### Required tasks
1. List the uses or fields of application that the opening paragraph of the article on augmented transition networks gives for ATNs.
2. Extend the article on augmented transition networks past its final sentence.

= Augmented transition network =

An augmented transition network (ATN) is a type of graph theoretic structure used in the operational definition of formal languages, used especially in parsing relatively complex natural languages, and having wide application in artificial intelligence. An ATN can, theoretically, analyze the structure of any sentence, however complicated. ATN are modified transition networks and an extension of RTNs.

ATNs build on the idea of using finite-state machines (Markov model) to parse sentences. W. A. Woods in "Transition Network Grammars for Natural Language Analysis" argues that by adding a recursive mechanism to a finite state model, parsing can be achieved much more efficiently. Instead of building an automaton for a particular sentence, a collection of transition graphs are built. A grammatically correct sentence is parsed by reaching a final state in any state graph. Transitions between these graphs are simply subroutine calls from one state to any initial state on any graph in the network. A sentence is determined to be grammatically correct if a final state is reached by the last word in the sentence.

### Material shown
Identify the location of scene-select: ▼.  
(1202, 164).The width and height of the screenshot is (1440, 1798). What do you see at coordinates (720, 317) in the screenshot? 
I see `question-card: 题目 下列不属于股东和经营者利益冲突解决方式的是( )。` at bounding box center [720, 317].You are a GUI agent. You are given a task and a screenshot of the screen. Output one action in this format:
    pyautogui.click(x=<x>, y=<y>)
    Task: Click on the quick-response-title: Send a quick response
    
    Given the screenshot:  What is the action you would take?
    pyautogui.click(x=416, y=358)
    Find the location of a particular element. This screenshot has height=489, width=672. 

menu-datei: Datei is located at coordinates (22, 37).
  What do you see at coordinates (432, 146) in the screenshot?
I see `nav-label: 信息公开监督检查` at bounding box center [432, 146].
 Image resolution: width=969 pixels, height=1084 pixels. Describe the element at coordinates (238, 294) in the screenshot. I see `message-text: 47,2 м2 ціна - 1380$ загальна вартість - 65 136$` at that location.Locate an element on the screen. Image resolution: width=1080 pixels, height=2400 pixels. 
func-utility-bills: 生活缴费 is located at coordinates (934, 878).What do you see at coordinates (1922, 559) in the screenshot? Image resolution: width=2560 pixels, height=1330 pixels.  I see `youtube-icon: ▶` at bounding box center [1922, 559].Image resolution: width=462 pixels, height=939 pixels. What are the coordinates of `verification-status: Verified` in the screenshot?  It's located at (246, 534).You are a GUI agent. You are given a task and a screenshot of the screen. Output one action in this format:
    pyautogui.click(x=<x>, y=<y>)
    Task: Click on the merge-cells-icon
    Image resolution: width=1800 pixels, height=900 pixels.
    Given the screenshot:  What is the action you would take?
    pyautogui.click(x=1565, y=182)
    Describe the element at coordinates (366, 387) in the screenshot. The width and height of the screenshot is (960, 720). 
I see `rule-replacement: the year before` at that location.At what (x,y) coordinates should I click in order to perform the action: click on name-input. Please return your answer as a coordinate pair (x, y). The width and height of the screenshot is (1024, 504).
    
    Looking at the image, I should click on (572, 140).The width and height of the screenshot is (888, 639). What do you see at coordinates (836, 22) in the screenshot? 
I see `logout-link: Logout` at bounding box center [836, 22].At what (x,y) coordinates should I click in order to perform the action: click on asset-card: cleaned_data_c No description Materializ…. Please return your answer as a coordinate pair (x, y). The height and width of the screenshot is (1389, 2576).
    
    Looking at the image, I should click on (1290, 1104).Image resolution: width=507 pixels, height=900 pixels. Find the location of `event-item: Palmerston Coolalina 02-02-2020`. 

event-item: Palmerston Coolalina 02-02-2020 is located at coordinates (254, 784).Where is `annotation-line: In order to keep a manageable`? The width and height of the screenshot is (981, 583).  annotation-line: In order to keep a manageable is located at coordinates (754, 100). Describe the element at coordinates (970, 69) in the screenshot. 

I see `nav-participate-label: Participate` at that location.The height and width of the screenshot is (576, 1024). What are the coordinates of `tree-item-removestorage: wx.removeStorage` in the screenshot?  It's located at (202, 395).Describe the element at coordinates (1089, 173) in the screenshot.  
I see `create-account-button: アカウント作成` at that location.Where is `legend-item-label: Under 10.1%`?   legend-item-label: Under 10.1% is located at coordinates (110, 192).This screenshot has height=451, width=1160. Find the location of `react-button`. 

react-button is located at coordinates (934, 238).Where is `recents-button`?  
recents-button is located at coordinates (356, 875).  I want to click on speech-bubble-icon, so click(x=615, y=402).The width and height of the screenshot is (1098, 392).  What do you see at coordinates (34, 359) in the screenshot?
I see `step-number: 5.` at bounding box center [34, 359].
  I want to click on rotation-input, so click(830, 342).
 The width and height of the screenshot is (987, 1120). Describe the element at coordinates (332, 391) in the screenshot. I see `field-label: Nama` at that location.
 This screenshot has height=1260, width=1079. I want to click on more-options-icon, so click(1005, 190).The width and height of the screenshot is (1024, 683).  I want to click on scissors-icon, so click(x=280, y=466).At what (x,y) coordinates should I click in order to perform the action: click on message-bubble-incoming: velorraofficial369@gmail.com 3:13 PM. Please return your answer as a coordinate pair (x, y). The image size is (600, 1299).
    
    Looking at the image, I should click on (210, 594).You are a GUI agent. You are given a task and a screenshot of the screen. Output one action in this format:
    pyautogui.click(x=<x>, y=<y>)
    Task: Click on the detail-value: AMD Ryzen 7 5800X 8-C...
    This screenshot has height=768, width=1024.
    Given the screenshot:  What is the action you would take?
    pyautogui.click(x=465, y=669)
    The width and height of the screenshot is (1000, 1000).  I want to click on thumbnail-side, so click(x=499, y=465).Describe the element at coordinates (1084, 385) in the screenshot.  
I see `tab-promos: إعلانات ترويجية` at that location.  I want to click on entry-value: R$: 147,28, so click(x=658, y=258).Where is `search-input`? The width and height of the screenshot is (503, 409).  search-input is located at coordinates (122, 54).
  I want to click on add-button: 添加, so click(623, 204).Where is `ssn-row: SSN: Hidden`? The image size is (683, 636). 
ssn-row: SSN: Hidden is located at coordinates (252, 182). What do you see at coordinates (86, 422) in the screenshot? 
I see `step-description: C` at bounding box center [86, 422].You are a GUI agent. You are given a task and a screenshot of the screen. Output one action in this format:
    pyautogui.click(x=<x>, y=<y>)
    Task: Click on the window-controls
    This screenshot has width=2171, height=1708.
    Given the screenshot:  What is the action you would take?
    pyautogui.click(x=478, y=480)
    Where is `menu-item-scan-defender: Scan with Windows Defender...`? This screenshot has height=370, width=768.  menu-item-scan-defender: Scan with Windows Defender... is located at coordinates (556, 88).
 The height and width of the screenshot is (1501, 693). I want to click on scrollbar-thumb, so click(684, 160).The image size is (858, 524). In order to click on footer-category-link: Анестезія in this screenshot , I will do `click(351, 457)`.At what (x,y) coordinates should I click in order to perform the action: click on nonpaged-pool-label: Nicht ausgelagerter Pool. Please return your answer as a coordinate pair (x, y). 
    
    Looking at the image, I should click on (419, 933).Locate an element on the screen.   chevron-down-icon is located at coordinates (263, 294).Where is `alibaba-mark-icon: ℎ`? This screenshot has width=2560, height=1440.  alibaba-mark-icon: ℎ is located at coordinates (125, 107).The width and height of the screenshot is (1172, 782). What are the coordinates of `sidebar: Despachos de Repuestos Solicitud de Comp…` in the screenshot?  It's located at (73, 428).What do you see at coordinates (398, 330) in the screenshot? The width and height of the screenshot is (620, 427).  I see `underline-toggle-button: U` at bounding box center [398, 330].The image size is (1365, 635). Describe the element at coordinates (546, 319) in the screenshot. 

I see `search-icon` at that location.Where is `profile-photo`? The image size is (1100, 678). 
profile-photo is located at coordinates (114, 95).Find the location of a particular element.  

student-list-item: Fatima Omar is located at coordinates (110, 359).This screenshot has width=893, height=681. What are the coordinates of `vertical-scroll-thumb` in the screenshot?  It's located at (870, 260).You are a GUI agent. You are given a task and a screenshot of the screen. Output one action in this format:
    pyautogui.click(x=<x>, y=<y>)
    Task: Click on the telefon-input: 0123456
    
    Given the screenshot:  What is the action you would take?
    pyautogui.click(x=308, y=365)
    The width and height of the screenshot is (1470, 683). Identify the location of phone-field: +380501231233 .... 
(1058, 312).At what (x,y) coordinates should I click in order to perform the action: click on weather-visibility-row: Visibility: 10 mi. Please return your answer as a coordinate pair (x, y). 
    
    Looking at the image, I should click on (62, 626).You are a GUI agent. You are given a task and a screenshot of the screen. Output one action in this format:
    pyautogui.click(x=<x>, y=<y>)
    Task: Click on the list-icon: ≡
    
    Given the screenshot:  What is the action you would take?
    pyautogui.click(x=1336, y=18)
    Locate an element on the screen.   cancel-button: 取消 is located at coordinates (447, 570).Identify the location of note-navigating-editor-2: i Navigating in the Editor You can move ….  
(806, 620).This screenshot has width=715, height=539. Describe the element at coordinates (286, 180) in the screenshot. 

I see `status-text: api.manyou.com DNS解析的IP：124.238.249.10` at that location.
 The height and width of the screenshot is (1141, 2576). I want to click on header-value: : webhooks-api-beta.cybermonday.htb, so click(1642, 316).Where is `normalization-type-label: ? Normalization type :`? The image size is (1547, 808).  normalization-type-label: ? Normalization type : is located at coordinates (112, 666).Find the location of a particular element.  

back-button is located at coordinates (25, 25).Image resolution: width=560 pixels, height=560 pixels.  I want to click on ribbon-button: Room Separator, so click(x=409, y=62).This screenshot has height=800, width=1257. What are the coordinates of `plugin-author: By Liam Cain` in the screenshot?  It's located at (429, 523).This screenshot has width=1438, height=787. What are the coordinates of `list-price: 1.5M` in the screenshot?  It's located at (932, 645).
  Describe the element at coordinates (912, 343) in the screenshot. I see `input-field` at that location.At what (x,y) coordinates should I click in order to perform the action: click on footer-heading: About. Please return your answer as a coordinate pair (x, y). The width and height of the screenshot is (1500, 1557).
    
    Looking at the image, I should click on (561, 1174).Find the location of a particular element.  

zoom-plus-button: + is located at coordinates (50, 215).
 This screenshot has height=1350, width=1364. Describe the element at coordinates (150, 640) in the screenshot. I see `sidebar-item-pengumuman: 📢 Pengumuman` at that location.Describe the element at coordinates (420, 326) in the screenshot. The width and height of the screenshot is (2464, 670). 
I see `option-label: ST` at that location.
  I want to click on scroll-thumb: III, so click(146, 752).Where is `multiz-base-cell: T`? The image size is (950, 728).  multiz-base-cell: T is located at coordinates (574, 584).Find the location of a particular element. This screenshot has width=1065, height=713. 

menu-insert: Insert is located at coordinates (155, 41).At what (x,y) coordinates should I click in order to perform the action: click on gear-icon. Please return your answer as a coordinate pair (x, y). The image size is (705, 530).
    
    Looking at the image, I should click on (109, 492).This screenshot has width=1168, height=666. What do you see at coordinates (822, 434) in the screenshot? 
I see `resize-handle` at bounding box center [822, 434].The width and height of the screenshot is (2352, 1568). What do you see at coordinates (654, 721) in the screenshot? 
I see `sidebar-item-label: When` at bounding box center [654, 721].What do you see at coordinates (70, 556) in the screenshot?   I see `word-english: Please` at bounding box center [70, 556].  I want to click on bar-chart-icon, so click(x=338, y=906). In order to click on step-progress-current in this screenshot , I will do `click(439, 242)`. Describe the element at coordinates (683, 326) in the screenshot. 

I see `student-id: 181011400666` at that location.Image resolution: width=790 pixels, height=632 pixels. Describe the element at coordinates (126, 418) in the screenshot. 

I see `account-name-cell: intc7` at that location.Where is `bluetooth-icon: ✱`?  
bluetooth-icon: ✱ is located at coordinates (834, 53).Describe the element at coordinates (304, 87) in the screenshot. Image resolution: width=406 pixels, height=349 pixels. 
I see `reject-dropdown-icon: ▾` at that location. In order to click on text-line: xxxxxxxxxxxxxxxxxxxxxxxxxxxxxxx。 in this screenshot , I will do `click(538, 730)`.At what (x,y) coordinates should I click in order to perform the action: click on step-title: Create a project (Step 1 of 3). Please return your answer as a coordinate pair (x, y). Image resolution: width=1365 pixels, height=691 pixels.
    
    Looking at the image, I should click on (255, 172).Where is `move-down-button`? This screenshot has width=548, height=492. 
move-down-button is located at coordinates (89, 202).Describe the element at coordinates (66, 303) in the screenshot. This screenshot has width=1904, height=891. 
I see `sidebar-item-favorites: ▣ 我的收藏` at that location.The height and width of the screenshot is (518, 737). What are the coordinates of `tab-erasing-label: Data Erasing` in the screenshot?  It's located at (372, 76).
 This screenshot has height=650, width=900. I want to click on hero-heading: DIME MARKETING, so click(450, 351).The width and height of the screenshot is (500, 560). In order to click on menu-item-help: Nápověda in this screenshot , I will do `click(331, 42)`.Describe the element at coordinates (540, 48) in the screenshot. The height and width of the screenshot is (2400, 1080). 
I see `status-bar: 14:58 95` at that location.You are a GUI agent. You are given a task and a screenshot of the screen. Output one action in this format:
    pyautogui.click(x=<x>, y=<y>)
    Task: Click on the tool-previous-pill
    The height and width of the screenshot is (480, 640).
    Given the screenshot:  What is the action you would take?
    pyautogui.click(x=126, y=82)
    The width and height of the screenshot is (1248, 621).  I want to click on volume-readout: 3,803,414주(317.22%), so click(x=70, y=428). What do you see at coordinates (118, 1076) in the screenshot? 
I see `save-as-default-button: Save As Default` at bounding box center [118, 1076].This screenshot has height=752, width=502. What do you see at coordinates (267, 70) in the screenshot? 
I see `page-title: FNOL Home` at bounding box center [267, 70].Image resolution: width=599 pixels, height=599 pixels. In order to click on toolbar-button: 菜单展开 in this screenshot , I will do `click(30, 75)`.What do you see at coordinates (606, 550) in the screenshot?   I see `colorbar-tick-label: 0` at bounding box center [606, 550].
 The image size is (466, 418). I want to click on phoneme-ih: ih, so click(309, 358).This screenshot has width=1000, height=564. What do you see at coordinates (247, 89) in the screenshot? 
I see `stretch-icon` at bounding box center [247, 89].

### Solved problems
1.
- The operational definition of formal languages
- Parsing relatively complex natural languages
- Artificial intelligence

2.
This model meets many of the goals set forth by the nature of language in that it captures the regularities of the language. That is, if there is a process that operates in a number of environments, the grammar should encapsulate the process in a single structure. Such encapsulation not only simplifies the grammar, but has the bonus of efficiency of operation. Another advantage of such a model is the ability to postpone decisions. Many grammars use guessing when an ambiguity comes up. This means that not enough is yet known about the sentence. By the use of recursion, ATNs solve this inefficiency by postponing decisions until more is known about a sentence.

== Example ==
An augmented transition network for parsing noun phrases. The diagrams depict two ATNs used by the Bolt Beranek and Newman (BBN) "Hear-What-I-Mean" (HWIM) speech-understanding system of the mid-1970s, produced for ARPA's Speech Understanding Research project in the 1970s. It was intended to parse sentences that are questions about travel budgets, like "What is the plane fare to Ottawa?".

ATNs are finite-state graphs whose arcs may perform tests (e.g. part-of-speech checks) and actions (e.g. pushing or popping a subsidiary network).

In the diagram:
- Every state is a node, and every arc is a labelled arrow. A double-circled state is the start state.
- Lexical or category tests appear on the arc label like CAT DET.
- Procedural actions appear on the arc label like PUSH PP/ or POP.
- A tiny tree fragment to the right illustrates the structure that will be returned to the calling ATN after the POP.

=== Generic noun-phrase ATN ===

An ATN for parsing noun phrases.

This ATN recognizes (or generates) some English noun phrases.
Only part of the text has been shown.